Больше у него ничего не удалось выведать, кроме того, что в Уэлен приехали новые учителя, а Лев Васильевич Беликов уехал в Ленинград и занялся там научной работой.
Проводили гостей и начали готовиться к зиме. Шили новую одежду, чинили рэтэмы, зимние пологи, нарты, оленью упряжь. Рольтыт внешне выказывал подчеркнутое послушание, но Анна чувствовала, как у него все внутри клокочет от сдерживаемой ненависти, и вела себя с ним осторожно, однако давая понять, что она догадывается о его истинных чувствах.
В дымном чоттагине на седеющих, потухающих углях лежала оленья лопатка. Она темнела на глазах и слегка потрескивала, покрываясь сетью трещин. Рольтыт из-за плеча Анны, затаив дыхание, смотрел на обугливающуюся кость.
Анна была в легком замешательстве: как тут разобраться с хитросплетении множества трещин и выбрать верную дорогу? И вдруг неожиданно на помощь пришел Рольтыт.
— Я вижу! Вон та трещина, самая широкая, показывает, что нам надо двигаться на северо-запад, в сторону Колючинской губы. Видишь, Анна?
— Вижу, — неожиданно хрипло выдавила из себя Анна и спросила: — А хороши ли там пастбища? Хватит ли корма оленям?
— Мы уже несколько лет там не были, — ответил Рольтыт. — Надеюсь, что пастбища восстановились.
Интересно, действительно ли Рольтыт увидел верный путь среди многочисленных трещинок на закопченной оленьей лопатке или же подыгрывает ей?
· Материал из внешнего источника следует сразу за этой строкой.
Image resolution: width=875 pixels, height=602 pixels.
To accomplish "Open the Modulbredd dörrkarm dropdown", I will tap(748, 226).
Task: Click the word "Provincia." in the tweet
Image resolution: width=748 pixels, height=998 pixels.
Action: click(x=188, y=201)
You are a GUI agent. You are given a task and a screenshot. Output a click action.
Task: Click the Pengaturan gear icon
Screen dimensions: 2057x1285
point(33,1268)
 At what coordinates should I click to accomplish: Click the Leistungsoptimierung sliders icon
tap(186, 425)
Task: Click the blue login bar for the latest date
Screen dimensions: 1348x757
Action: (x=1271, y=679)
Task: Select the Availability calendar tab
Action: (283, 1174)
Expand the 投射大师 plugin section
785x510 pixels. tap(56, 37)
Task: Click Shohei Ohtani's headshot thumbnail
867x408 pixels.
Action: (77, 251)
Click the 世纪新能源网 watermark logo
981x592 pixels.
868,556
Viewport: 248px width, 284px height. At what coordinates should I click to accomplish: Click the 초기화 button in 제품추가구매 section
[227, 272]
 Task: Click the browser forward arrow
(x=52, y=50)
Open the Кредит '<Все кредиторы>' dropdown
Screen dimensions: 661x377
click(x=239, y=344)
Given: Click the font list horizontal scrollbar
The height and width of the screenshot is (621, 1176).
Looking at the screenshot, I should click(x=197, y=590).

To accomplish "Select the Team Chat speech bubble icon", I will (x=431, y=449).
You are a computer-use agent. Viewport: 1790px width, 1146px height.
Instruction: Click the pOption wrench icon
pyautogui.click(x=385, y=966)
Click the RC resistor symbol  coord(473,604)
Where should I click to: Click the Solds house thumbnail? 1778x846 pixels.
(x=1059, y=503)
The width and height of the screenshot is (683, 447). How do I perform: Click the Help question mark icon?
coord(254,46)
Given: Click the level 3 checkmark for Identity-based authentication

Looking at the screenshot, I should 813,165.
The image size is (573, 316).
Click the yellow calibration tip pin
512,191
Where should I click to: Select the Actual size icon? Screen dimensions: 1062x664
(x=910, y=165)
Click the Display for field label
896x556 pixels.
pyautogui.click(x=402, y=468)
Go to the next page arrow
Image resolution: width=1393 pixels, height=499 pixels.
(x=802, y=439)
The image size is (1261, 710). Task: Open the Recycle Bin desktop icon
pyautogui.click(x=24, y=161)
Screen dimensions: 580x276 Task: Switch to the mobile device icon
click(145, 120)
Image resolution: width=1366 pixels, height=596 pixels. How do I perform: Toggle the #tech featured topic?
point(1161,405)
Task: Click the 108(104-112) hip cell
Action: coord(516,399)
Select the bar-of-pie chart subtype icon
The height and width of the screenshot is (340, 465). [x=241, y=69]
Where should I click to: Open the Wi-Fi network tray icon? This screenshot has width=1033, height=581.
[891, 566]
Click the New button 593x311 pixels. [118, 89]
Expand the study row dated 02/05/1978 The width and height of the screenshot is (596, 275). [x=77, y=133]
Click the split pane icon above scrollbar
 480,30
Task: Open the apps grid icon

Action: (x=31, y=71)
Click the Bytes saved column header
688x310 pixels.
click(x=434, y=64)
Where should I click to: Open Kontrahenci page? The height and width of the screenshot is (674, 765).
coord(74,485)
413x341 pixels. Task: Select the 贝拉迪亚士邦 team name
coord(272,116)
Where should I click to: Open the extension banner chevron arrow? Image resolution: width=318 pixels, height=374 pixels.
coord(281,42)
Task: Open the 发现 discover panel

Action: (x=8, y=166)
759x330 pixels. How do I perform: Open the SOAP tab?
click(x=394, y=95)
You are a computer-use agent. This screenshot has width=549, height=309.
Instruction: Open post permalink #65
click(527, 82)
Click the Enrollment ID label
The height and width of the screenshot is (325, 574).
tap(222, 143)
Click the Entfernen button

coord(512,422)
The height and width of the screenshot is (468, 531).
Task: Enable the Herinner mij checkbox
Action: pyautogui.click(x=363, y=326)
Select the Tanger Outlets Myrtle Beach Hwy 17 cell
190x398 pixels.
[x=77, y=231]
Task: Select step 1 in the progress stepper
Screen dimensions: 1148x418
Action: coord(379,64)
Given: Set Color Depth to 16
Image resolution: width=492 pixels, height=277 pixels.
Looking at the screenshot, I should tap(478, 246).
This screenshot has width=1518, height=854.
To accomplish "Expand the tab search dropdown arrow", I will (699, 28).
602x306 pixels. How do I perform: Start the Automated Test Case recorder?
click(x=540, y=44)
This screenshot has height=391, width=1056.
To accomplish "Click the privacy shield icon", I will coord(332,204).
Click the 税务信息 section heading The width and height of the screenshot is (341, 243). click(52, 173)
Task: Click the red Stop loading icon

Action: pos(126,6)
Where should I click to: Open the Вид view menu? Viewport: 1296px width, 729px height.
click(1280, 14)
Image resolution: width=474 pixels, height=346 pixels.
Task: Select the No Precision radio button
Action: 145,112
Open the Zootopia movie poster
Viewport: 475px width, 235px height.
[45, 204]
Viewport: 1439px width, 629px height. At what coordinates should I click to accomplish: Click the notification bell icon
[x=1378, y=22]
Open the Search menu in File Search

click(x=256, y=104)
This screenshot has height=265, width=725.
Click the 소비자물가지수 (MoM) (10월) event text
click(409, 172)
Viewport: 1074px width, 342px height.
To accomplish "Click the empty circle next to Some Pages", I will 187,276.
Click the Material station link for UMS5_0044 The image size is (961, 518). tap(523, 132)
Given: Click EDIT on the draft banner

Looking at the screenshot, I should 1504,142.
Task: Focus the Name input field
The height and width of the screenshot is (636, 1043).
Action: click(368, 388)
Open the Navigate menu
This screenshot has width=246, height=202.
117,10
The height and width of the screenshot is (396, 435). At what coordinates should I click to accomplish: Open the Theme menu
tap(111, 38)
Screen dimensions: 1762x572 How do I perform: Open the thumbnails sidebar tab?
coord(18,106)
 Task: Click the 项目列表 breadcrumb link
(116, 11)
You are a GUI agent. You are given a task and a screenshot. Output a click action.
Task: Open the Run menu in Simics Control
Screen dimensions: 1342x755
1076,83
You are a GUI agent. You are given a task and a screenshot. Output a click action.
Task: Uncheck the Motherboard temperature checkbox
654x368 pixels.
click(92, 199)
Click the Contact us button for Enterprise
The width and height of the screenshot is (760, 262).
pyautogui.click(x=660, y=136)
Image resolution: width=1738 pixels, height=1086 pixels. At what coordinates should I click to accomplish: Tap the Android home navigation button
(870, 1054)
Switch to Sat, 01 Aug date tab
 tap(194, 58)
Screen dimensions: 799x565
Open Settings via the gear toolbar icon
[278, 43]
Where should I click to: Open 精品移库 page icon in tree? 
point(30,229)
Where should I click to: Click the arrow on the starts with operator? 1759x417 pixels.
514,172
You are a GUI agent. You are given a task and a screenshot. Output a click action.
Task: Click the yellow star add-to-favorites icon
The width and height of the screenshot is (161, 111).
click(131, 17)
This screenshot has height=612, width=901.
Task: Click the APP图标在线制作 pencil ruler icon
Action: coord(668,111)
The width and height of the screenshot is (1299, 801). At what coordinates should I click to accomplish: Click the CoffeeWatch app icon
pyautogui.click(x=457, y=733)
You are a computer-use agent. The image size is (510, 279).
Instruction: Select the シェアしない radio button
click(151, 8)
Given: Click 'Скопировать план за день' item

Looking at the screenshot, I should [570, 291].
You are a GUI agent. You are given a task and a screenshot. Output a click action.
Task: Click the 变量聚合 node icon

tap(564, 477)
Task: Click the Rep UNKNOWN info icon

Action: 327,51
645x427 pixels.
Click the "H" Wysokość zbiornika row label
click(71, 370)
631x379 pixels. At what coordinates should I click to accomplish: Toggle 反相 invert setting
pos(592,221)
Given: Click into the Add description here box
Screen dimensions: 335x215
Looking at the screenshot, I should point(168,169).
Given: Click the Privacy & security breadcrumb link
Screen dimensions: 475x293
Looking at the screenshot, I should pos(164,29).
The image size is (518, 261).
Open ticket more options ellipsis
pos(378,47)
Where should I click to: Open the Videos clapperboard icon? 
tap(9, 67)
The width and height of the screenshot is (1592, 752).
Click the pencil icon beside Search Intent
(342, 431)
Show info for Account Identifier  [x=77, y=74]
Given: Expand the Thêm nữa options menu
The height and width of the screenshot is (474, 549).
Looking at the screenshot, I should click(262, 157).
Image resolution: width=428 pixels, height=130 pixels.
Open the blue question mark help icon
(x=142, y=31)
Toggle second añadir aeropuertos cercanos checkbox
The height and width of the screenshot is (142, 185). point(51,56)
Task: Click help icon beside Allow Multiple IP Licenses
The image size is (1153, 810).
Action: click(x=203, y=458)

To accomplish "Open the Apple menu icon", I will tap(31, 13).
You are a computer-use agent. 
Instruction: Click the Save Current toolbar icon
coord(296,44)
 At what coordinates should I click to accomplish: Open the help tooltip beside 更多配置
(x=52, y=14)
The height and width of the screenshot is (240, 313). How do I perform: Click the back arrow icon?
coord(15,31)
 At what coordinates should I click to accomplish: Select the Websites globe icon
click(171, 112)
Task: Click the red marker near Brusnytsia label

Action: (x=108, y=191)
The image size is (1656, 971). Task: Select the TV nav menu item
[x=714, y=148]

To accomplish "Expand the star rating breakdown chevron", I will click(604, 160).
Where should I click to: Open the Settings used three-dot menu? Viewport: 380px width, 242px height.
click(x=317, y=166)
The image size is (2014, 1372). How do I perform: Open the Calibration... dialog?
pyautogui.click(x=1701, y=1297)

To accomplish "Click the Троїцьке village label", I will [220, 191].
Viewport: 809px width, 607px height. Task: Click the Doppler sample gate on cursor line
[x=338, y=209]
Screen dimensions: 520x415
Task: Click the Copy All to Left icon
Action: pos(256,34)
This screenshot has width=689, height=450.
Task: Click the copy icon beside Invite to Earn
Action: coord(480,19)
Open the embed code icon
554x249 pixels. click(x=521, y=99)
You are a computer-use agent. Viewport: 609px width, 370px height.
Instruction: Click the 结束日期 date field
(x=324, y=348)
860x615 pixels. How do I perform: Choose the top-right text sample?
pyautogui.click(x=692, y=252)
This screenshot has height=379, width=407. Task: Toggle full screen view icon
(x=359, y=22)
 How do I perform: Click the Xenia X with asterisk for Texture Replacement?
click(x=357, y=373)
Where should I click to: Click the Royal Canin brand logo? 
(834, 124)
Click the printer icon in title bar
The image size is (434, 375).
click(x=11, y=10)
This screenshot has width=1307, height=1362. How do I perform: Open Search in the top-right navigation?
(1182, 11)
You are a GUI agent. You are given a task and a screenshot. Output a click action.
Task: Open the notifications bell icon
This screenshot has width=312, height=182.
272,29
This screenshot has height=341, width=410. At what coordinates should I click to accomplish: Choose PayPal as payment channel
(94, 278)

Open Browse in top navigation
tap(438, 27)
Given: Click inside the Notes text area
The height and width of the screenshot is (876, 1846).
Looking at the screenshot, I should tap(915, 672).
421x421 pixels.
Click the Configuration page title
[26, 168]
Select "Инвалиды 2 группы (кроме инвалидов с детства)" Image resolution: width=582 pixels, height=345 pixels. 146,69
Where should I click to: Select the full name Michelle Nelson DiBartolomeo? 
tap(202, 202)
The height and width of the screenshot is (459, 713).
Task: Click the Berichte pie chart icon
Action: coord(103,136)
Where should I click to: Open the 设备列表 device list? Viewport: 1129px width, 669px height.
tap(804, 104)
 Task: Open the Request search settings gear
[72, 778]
Анна вгляделась в лицо Рольтыта, простодушное и открытое, и с легкой досадой подумала про себя, что ей еще долго и долго учиться, чтобы стать настоящим оленеводом.
— Будем кочевать на северо-запад! — твердо сказала она.
Глубокой зимой, когда затихала пурга, стойбище словно просыпалось после спячки. Люди выходили из яранг, дети оглашали окрестности звонкими голосами, забирались на склон ближайшего холма и скатывались оттуда на детских саночках, подбитых разрезанными вдоль моржовыми бивнями. Женщины снимали пологи, раскладывали их на белом, свежем снегу и колотили целыми днями особыми колотушками из оленьих рогов, посыпая время от времени свежим, рассыпчатым, высушенным стужей снегом.